Closed vascokarla closed 6 months ago
Hi @vascokarla, Thanks for letting us know about this bug. This seems to be a recurring issue with the newest release of the MLST tool and how it calculates the best match. Ecoli uses an 8 allele set and when it matches the full set of 7 for other organisms, it reports that as the match. We've seen a couple pop in, but Aeromonas is most common). the good news is that wWe do have a fix, although slightly incomplete. I will patch it up and it should be included in the next release that should be out very shortly. I'll check back in with you once it is out to make sure it functions as expected!
Thank you so much for your response. Cannot wait for the new updates :) Karla
Hi @vascokarla a new version of phoenix has been released (v2.1.0) can you run it and confirm for us your issue is resolved now? Thanks!

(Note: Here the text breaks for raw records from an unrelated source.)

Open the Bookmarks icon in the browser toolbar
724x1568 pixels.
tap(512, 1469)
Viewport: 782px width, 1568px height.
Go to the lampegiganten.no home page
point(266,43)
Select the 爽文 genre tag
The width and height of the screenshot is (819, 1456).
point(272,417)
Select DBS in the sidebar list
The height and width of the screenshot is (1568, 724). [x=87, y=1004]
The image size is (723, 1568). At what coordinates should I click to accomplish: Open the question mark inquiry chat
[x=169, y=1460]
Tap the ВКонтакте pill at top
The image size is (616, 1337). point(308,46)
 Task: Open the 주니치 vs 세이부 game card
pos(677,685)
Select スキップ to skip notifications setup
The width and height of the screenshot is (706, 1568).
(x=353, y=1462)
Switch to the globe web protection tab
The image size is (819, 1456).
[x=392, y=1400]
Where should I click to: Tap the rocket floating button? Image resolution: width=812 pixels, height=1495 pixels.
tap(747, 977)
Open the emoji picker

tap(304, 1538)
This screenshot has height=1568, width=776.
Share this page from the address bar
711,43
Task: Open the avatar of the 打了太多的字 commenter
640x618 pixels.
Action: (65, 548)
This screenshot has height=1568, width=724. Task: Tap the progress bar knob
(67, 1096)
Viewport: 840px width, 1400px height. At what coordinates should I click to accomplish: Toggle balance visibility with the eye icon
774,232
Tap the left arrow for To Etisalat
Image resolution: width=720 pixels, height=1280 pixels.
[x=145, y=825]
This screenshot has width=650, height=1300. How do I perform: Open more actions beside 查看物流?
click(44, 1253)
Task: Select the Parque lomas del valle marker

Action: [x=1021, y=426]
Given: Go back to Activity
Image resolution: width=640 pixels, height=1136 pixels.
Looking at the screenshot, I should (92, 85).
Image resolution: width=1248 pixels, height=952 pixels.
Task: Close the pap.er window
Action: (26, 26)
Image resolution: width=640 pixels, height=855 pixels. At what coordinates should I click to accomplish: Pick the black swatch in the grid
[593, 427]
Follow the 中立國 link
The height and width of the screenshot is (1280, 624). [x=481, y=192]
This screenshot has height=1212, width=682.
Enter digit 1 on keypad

Hi @jvhagey I was able to try the new version. It did identify the correct MLST scheme for E. coli! Though, we also tried with a new sample that was identified as Enterobacter hormaechei which was assigned the MLST scheme cronobacter
(novel ST) using either PHoeNIx v2.0.2 and v2.1.0. We ran MLST (with filtered scaffolds) using the software mlst v2.22.0 (T. Seeman) and it was assigned the scheme ecloacae
(novel ST). I see that there are exact matches with cronobacter...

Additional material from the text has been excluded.